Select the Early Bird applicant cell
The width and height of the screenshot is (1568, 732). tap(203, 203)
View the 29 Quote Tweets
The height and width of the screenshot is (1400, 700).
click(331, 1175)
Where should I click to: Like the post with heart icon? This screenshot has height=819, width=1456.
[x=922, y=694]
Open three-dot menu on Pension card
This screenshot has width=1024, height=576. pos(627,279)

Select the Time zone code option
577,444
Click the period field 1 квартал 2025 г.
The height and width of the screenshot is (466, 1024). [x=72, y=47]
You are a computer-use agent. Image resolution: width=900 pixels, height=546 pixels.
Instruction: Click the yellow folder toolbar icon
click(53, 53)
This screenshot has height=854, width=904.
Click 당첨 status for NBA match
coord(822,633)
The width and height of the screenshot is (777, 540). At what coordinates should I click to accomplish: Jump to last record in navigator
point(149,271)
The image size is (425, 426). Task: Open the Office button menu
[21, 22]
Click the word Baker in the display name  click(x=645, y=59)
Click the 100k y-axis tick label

··········

• _EXERCISE OBJECTIVE_
Every line of the data should be copied exactly.

• _EXERCISE OUTPUT_
Select the Early Bird applicant cell
The width and height of the screenshot is (1568, 732). tap(203, 203)
View the 29 Quote Tweets
The height and width of the screenshot is (1400, 700).
click(331, 1175)
Where should I click to: Like the post with heart icon? This screenshot has height=819, width=1456.
[x=922, y=694]
Open three-dot menu on Pension card
This screenshot has width=1024, height=576. pos(627,279)

Select the Time zone code option
577,444
Click the period field 1 квартал 2025 г.
The height and width of the screenshot is (466, 1024). [x=72, y=47]
You are a computer-use agent. Image resolution: width=900 pixels, height=546 pixels.
Instruction: Click the yellow folder toolbar icon
click(53, 53)
This screenshot has height=854, width=904.
Click 당첨 status for NBA match
coord(822,633)
The width and height of the screenshot is (777, 540). At what coordinates should I click to accomplish: Jump to last record in navigator
point(149,271)
The image size is (425, 426). Task: Open the Office button menu
[21, 22]
Click the word Baker in the display name  click(x=645, y=59)
Click the 100k y-axis tick label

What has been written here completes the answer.